- Source text:
************
Now, for the first time, about 4,200 of thee films have been scanned, and around 750 have been declassified by the US government. You can watch about 60 of them on YouTube. Some are in color, some in black and white, and all of them bear the whimsical names of top secret missions: Operation Hardtack, Operation Plumbbob, Operation Teapot.

The project is spearheaded by Lawrence Livermore National Laboratory (LLNL) weapon physicist Greg Spriggs, who’s hoping to save the films, reanalyze them, and squeeze every bit of data out of them. In fact, there’s still a lot we don’t know about the effects of high-altitude nuclear blasts, and right now they are prohibited by the Comprehensive Nuclear Test-Ban Treaty. By making the movies public and analyzing them, Spriggs hopes to help other nuclear weapon physicists learn more about nuclear explosions.

"We don't have any experimental data for modern weapons in the atmosphere,” Spriggs says in a video about the project. “The only data we have are the old tests, so it gets a little bit more complicated.”
************
- Material shown:
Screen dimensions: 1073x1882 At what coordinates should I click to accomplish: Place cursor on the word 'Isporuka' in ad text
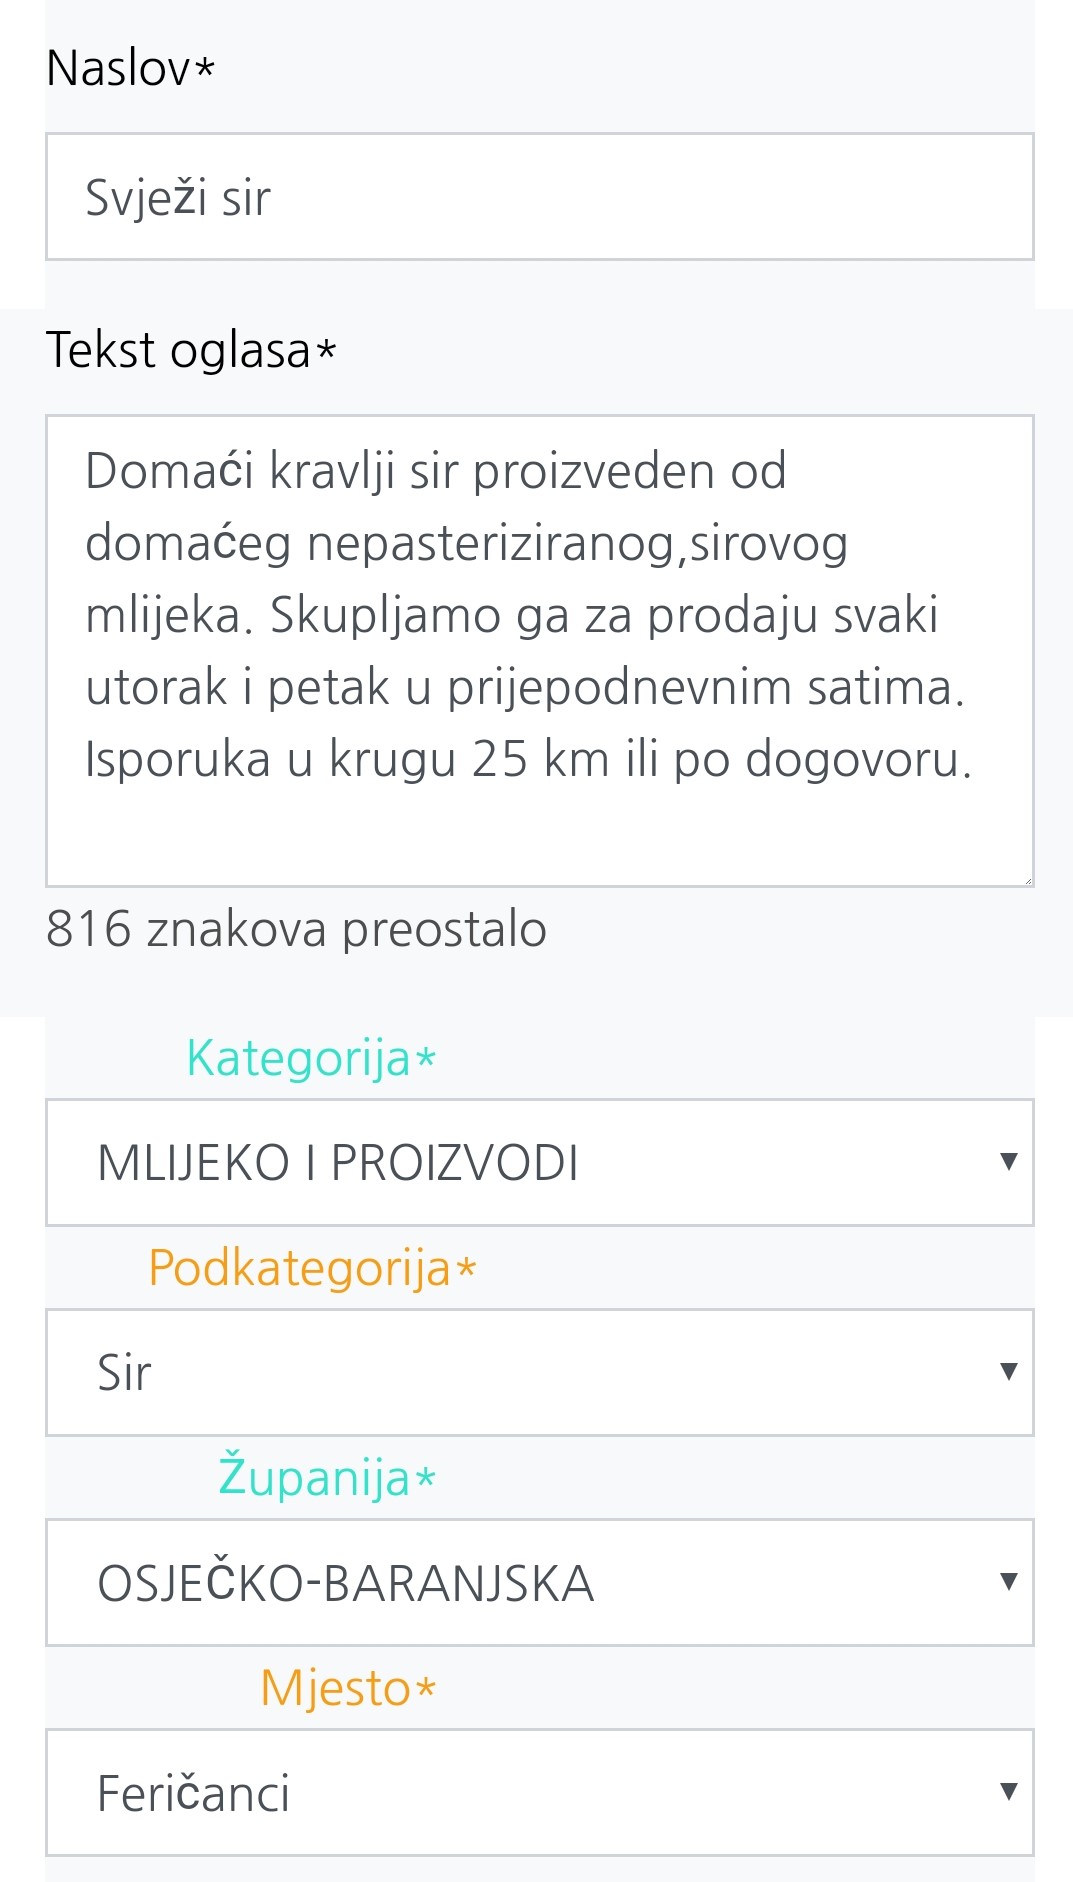click(x=177, y=759)
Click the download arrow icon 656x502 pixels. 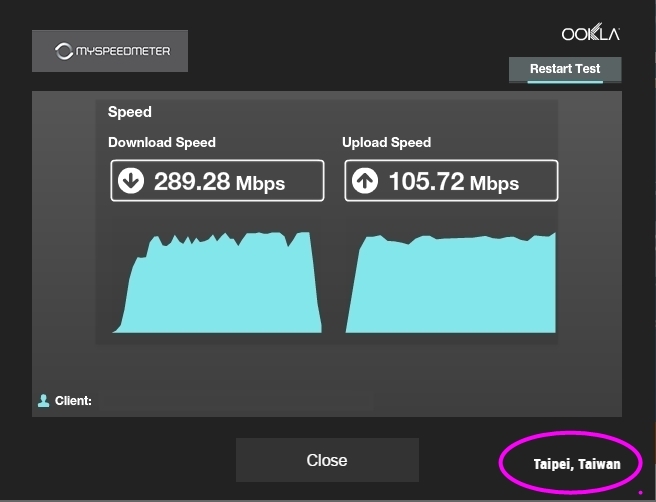click(131, 181)
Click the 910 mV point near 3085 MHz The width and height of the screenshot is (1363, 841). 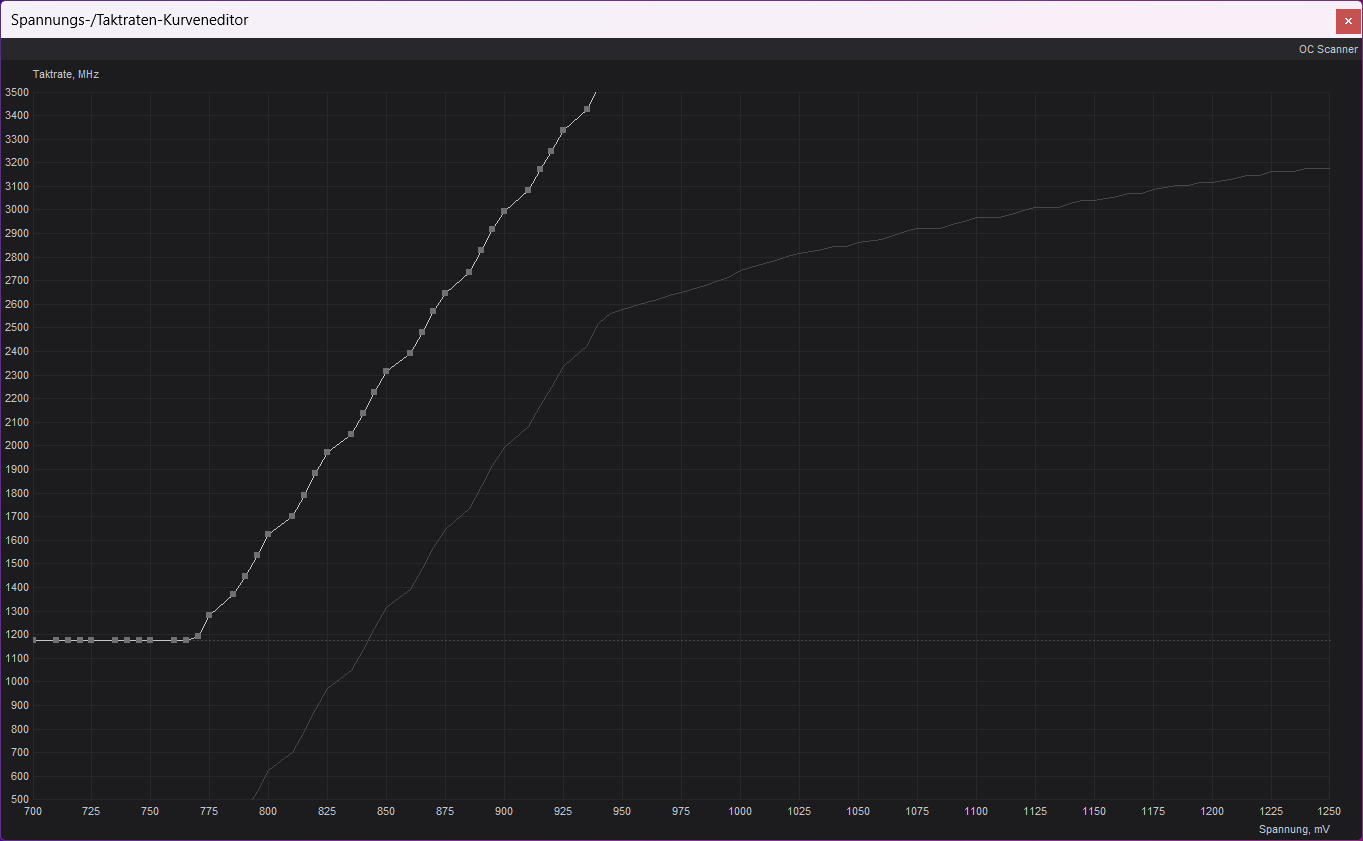coord(528,190)
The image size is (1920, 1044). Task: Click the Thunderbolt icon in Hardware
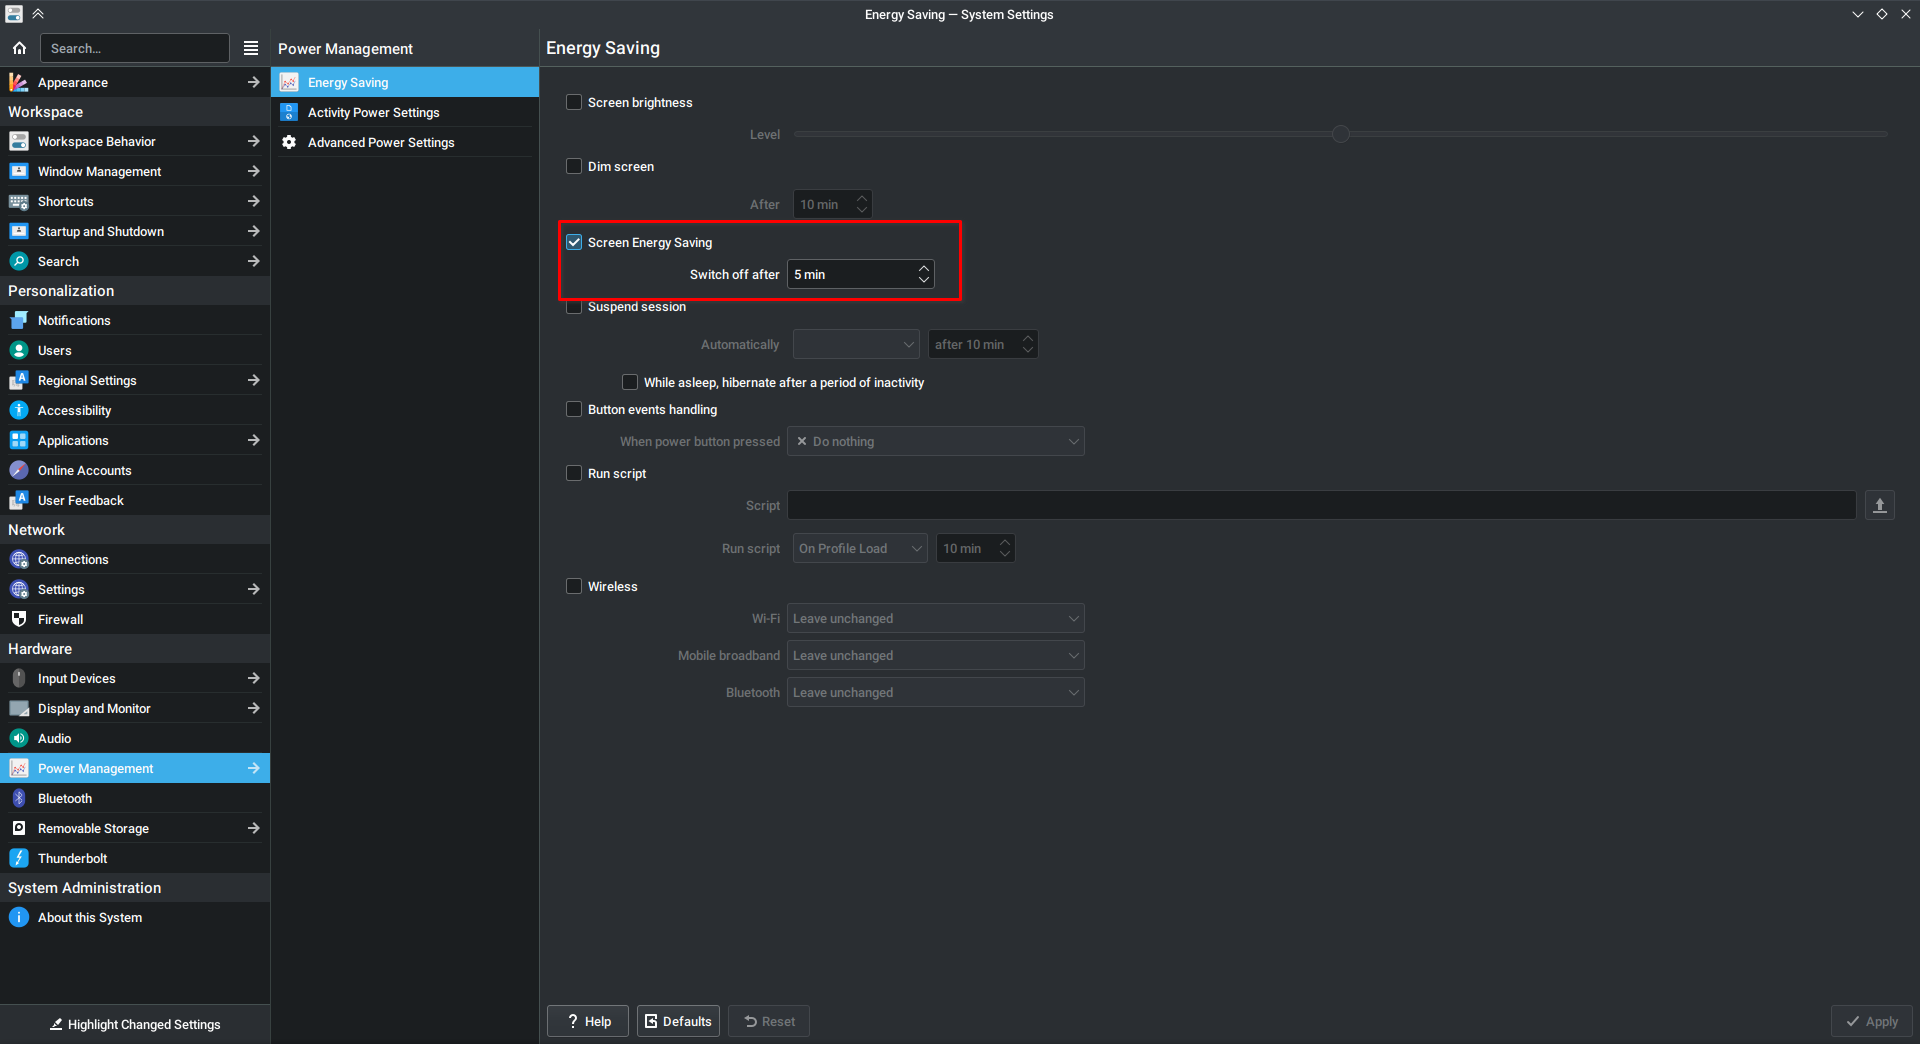[19, 858]
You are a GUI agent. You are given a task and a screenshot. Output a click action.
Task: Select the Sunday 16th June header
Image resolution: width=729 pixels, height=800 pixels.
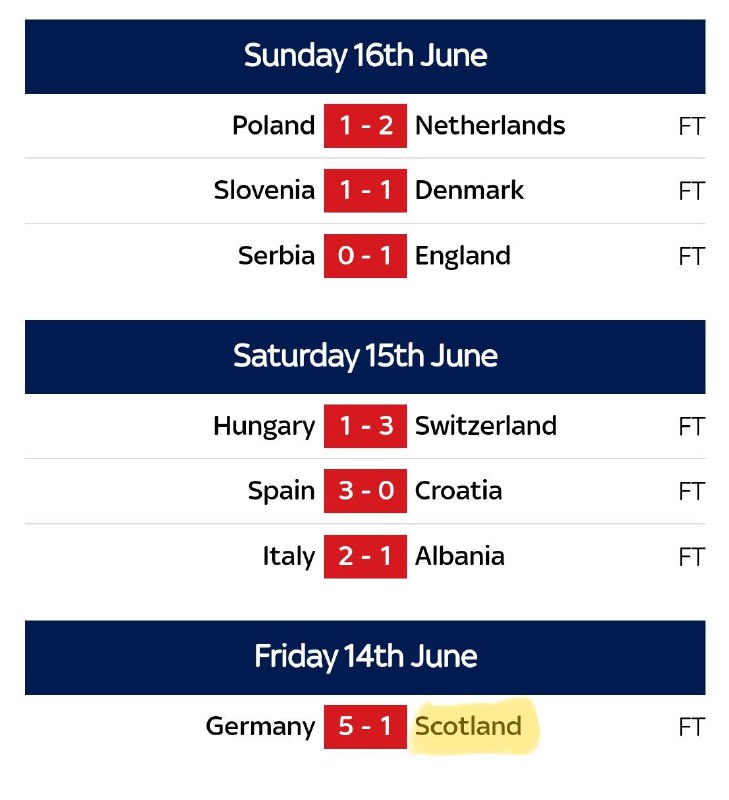tap(365, 57)
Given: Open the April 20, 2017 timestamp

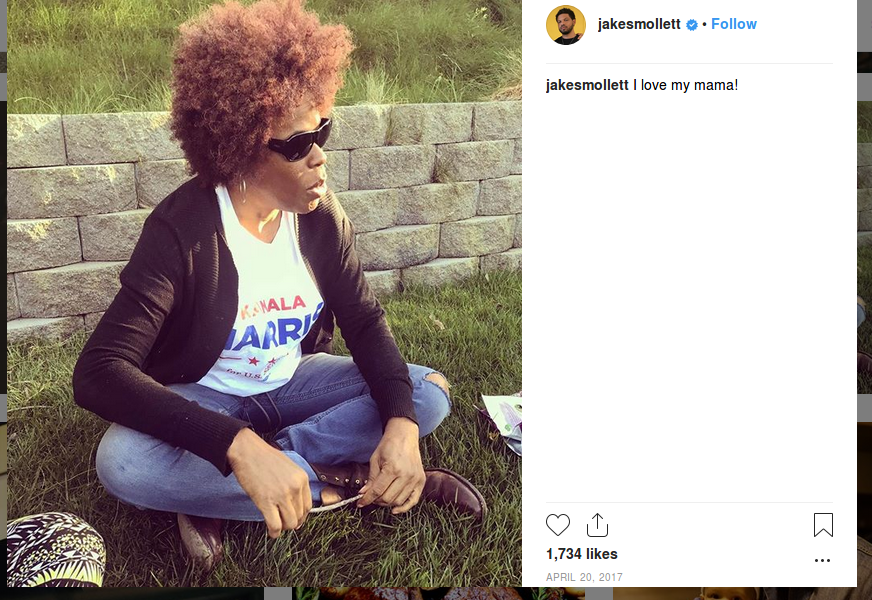Looking at the screenshot, I should point(584,577).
************
- Task instructions:
a) Retype the passage on the declassified nuclear test films from "Now, for the" to "Plumbbob, Operation Teapot.".
b) Extend the passage on the declassified nuclear test films, beginning after its final sentence.

- Answers to this exercise:
a)
Now, for the first time, about 4,200 of thee films have been scanned, and around 750 have been declassified by the US government. You can watch about 60 of them on YouTube. Some are in color, some in black and white, and all of them bear the whimsical names of top secret missions: Operation Hardtack, Operation Plumbbob, Operation Teapot.

b)
Spriggs has so far reanalyzed about 400 to 500 films over the past five years. It’s key to digitize them because they’re made of old cellulose acetate, so they decompose over time. "You can smell vinegar when you open the cans,” he said in a statement. "We know that these films are on the brink of decomposing to the point where they'll become useless.”

Declassifying the films is a “huge bureaucratic undertaking,” writes Sarah Zhang in Wired. For each film, Spriggs has to fill out a form that then goes over to the Department of Energy for approval. The nuclear test operations are already known, so there’s no reason to keep the films secret, Spriggs tells Wired. It just takes a ton of time to declassify them. Thanks to Spriggs, and his time, we can now enjoy these explosive videos.